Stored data

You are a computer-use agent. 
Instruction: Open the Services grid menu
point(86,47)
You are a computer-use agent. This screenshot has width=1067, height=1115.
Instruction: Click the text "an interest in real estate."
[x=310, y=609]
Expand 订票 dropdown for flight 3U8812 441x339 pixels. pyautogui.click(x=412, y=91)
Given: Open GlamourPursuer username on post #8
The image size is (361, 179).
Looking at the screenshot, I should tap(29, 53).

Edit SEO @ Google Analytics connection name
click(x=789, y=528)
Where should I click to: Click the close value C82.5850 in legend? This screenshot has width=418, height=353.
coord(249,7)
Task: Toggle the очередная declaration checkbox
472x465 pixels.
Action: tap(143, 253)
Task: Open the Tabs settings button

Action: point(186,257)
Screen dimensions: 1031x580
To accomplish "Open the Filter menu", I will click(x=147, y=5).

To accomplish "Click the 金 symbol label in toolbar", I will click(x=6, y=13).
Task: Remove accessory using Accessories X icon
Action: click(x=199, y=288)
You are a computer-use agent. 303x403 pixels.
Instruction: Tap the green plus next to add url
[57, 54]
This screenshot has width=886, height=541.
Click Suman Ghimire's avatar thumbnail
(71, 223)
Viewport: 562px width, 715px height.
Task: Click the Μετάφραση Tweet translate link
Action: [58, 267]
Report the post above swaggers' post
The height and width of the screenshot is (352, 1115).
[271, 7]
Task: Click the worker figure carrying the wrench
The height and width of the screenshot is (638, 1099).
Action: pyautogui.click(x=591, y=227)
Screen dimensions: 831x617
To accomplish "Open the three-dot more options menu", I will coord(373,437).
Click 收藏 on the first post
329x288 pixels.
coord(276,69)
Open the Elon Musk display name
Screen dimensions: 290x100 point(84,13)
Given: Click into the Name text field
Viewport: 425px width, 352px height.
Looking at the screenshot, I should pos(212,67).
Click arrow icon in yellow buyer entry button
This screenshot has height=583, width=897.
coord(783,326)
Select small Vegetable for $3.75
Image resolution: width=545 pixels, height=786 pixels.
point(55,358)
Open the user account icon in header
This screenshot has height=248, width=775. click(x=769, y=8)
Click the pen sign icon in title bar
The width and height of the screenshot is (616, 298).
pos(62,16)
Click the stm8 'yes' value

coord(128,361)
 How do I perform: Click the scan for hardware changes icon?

● Prompt: From the first line of the records above to the line that contains "Task: Toggle the", quote each line exactly.

● Final answer:
You are a computer-use agent. 
Instruction: Open the Services grid menu
point(86,47)
You are a computer-use agent. This screenshot has width=1067, height=1115.
Instruction: Click the text "an interest in real estate."
[x=310, y=609]
Expand 订票 dropdown for flight 3U8812 441x339 pixels. pyautogui.click(x=412, y=91)
Given: Open GlamourPursuer username on post #8
The image size is (361, 179).
Looking at the screenshot, I should tap(29, 53).

Edit SEO @ Google Analytics connection name
click(x=789, y=528)
Where should I click to: Click the close value C82.5850 in legend? This screenshot has width=418, height=353.
coord(249,7)
Task: Toggle the очередная declaration checkbox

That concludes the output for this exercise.